# Question about geometry of a 2003 Felt F50



## sgalante (May 5, 2009)

Hopefully someone here (maybe SuperDave) can answer this question. Several years ago, I rode what I believe was a 2003 Felt F50 bike. It was a brand new at the shop that no longer carries Felt brand bikes. It was such a great bike, Kinesis Frame, pretty much fully equipped with Ultegra triple parts. What I am wondering, is if someone has the specifics on the frame geometry for that bike in a 52cm frame. I absolutely loved the ride of that bike, and can kick myself for not ordering either that or the F35R model above it. That's my problem, always waiting for when I had a little more money. Now 7 years later, I would like to buy the closest thing I can to that bike. I know most of it was fit, but I just loved the way that bike handled. Now that I'm 50, I'd like something with a compact crank. I'd consider a Carbon frame also.

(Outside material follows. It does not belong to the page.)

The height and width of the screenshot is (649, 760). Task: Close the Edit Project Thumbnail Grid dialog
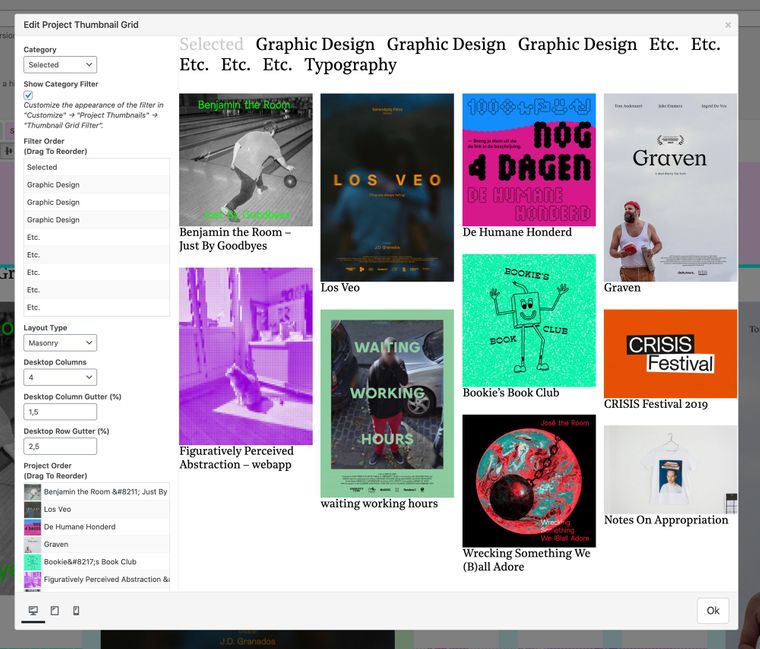(x=728, y=25)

In effect, I'm asking was the geometry back on that bike, closer to an F or a Z dimensionally? Which current bike geometry wise is the closest? I now have a Felt dealer I really like here in Rochester, NY.

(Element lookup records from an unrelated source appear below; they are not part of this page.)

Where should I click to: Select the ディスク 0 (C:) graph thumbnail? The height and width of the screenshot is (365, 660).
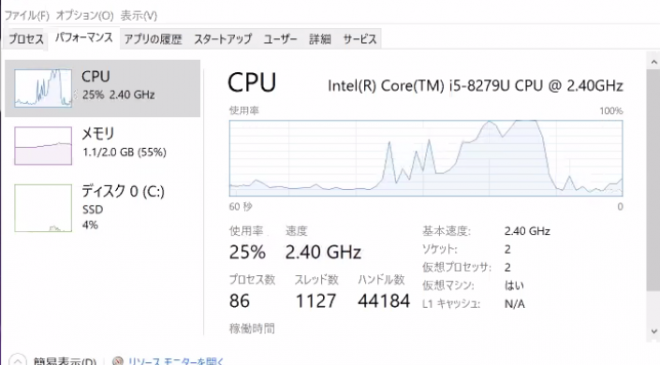click(x=43, y=208)
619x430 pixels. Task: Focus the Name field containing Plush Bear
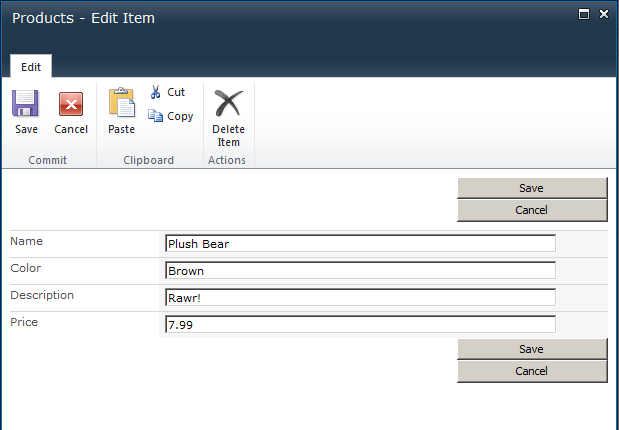tap(360, 244)
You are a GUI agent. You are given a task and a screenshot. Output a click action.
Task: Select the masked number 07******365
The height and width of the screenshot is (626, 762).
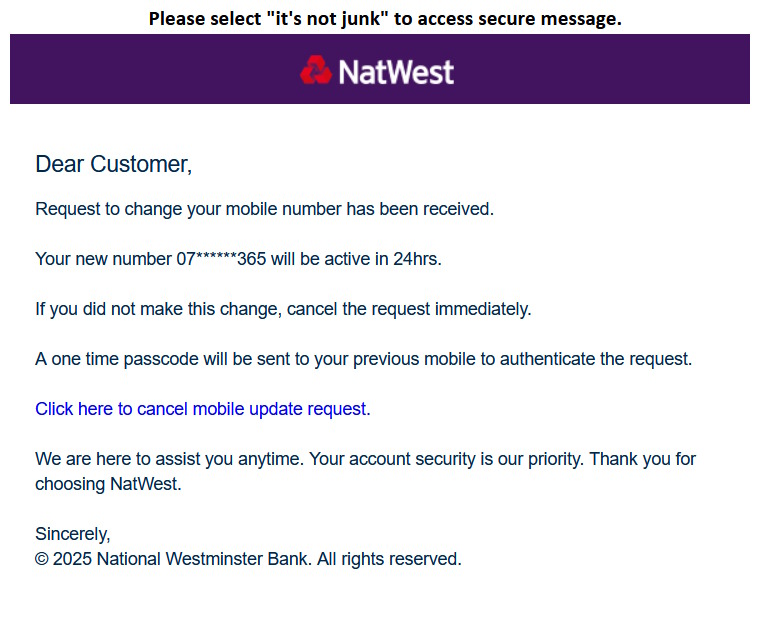point(221,259)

Here is a picture if that helps (not sure of the size in the picture)

View attachment 204117


Thanks in advance for your help.

Steve


----------



## Superdave3T (May 11, 2009)

sgalante said:


> Hopefully someone here (maybe SuperDave) can answer this question. Several years ago, I rode what I believe was a 2003 Felt F50 bike. It was a brand new at the shop that no longer carries Felt brand bikes. It was such a great bike, Kinesis Frame, pretty much fully equipped with Ultegra triple parts. What I am wondering, is if someone has the specifics on the frame geometry for that bike in a 52cm frame. I absolutely loved the ride of that bike, and can kick myself for not ordering either that or the F35R model above it. That's my problem, always waiting for when I had a little more money. Now 7 years later, I would like to buy the closest thing I can to that bike. I know most of it was fit, but I just loved the way that bike handled. Now that I'm 50, I'd like something with a compact crank. I'd consider a Carbon frame also.
> 
> In effect, I'm asking was the geometry back on that bike, closer to an F or a Z dimensionally? Which current bike geometry wise is the closest? I now have a Felt dealer I really like here in Rochester, NY.
> 
> ...



What size did you ride? Some of the sizes have changed quite a bit, others are nearly identical to the original "FELT" geometry. You'll almost certainly be on a F-series or AR series bike as they are the most similar, depending on size.

The last Ultegra triple equipped bike we made was the 2010 F75 T sold in some mountainous regions/countries of the world like Austria, Switzerland, Italy, etc...
The F75 T with Ultegra triple wasn't sold in the USA. We currently sell the "FA" frame that you could build with your own choice of components, or opt for the F75, a Kinesis made carbon/alloy frame with full carbon fork and Shimano's latest 10 speed drivetrain featuring 105 shift/ders. There are carbon options of course as well, but the F75 is the closest in price and ride quality to the old F50.

-SD


----------



## sgalante (May 5, 2009)

SuperDave, 
It was a 52cm. Do you happen to have the full geometry chart for those bikes, similar to the ones that are on the website? Like the one below. I'd just like to be compare all the numbers from the standard 2003 bikes.

View attachment 204174


As I said, I'm not really as concerned with the having a Shimano Ultegra triple anymore, nor am I as price conscious. I am actually thinking about going with a SRAM Red or Force compact setup, so if it works out that the FA or even F frames are the closest in geometry, I may just end buying an F3 or AR4 and change out the cranks. Possibly just build up an FA frame. 


Thank you.


----------



## Amfoto1 (Feb 16, 2010)

The Sram groups you are considering are super, IMO. 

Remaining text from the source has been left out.